Objective – Edit the items from the line containing "At what coordinates" through the last line of the items, changing "filter" to "sort" and keeping everything else the same. Return only those lines, and omit the pictures.

Element and text location data –
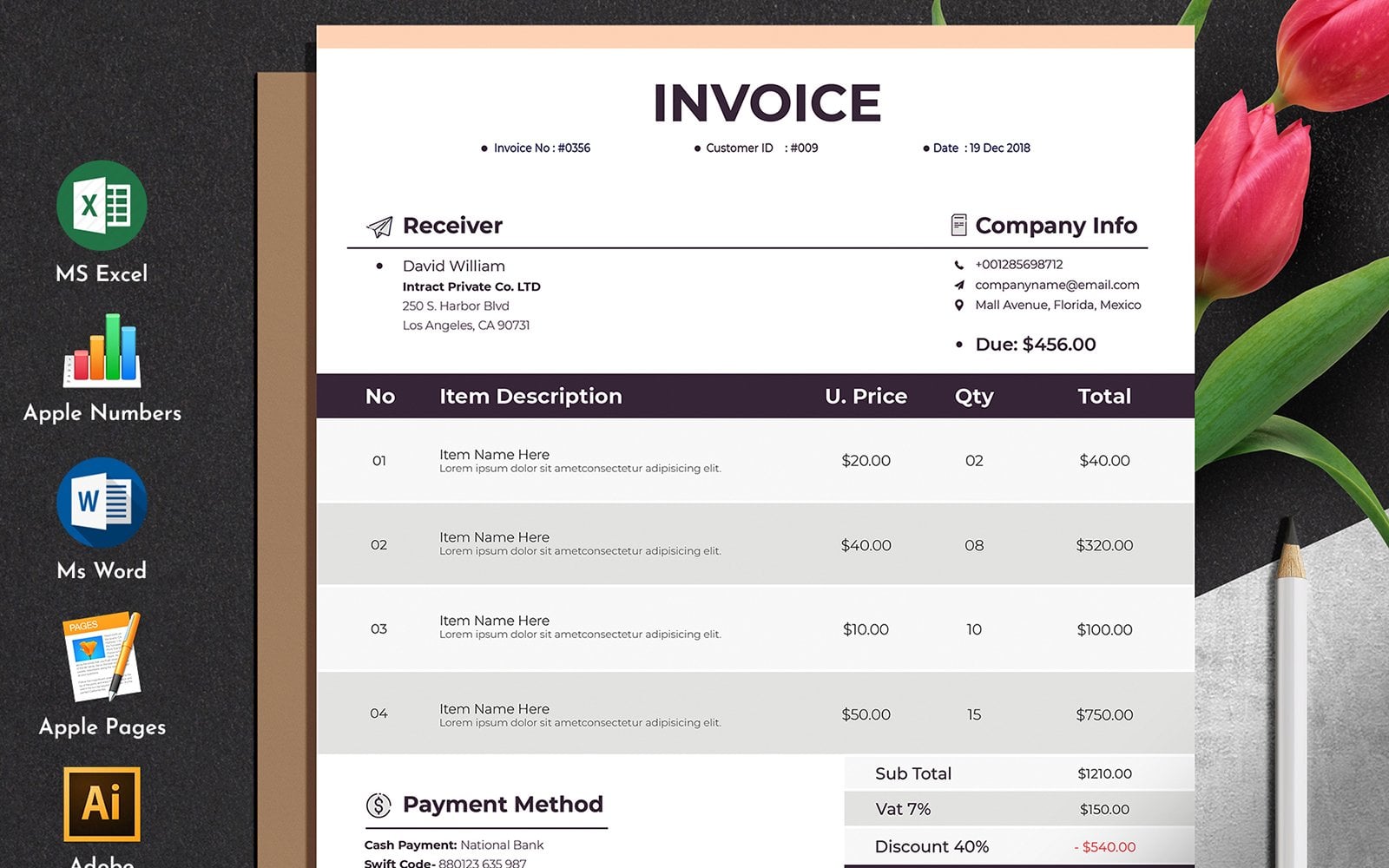Select the Adobe Illustrator Ai icon
Screen dimensions: 1389x868
click(x=102, y=804)
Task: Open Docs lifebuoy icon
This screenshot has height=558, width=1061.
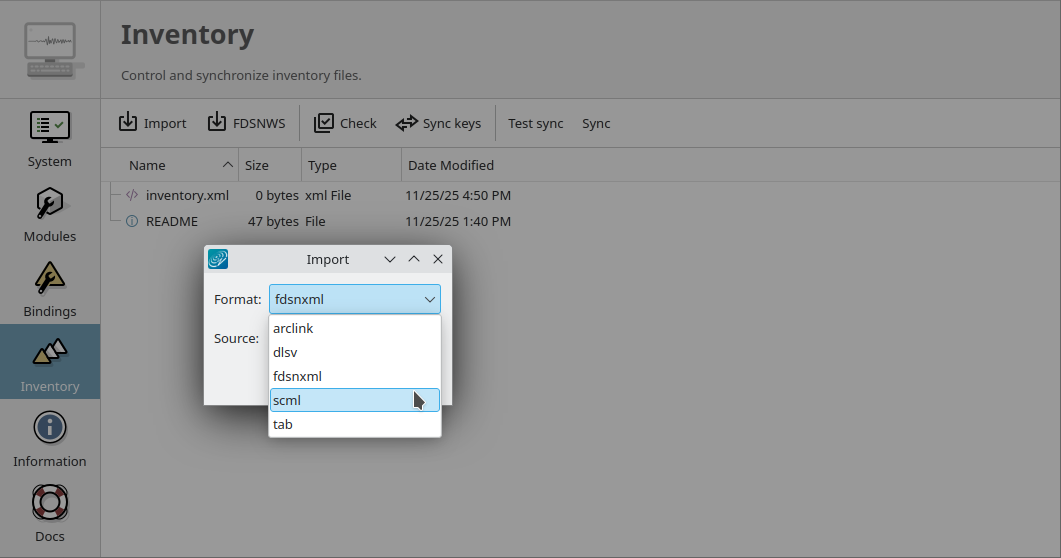Action: coord(49,512)
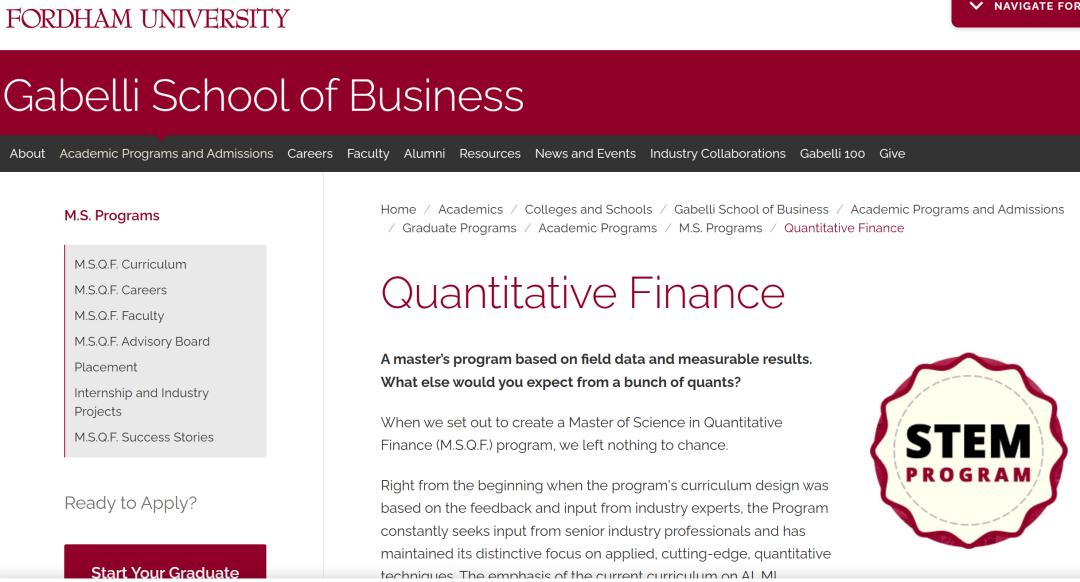Go to the Faculty navigation item
The image size is (1080, 582).
(368, 154)
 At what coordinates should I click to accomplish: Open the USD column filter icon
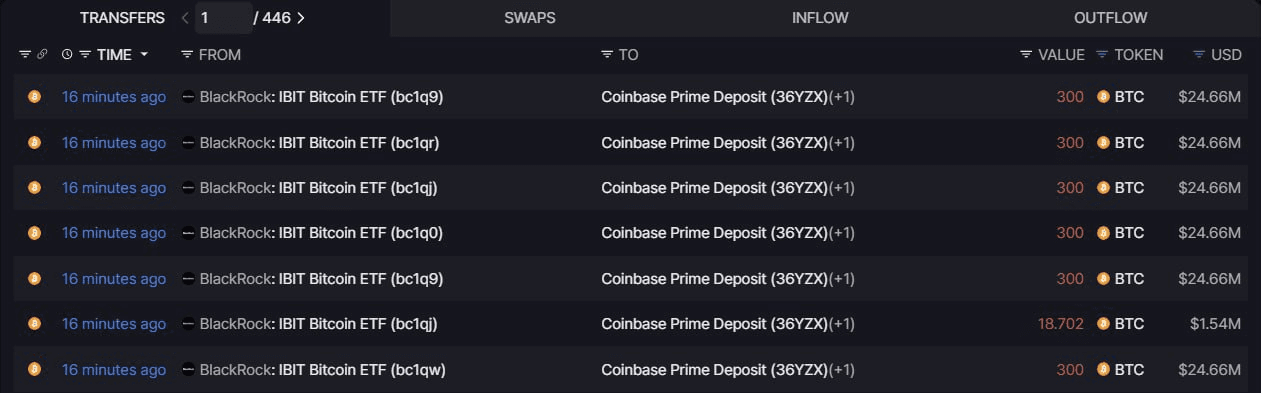tap(1199, 55)
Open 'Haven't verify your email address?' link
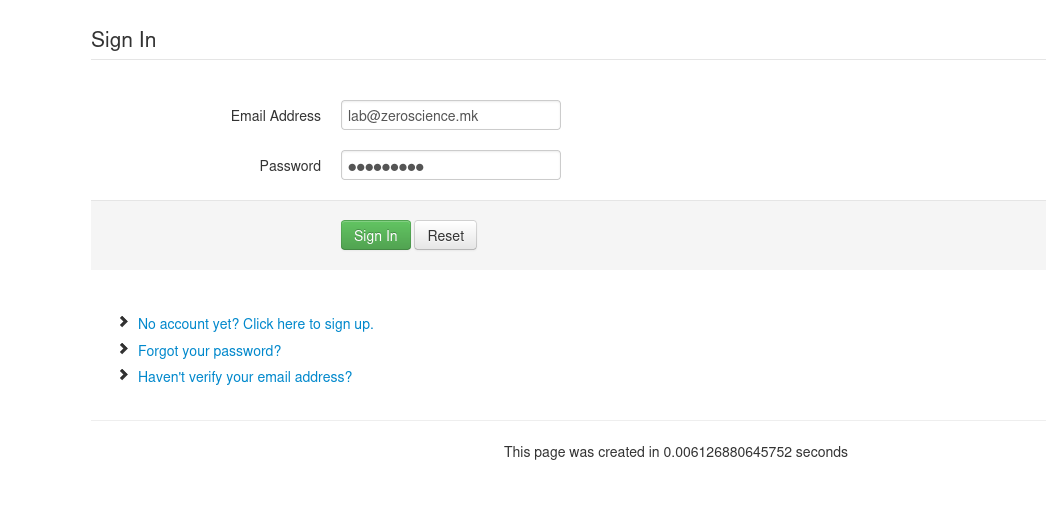 pos(245,377)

Result of the task –
 At what coordinates should I click to accomplish: Open the USD column sort icon
tap(1199, 55)
Open 'Haven't verify your email address?' link
 pos(245,377)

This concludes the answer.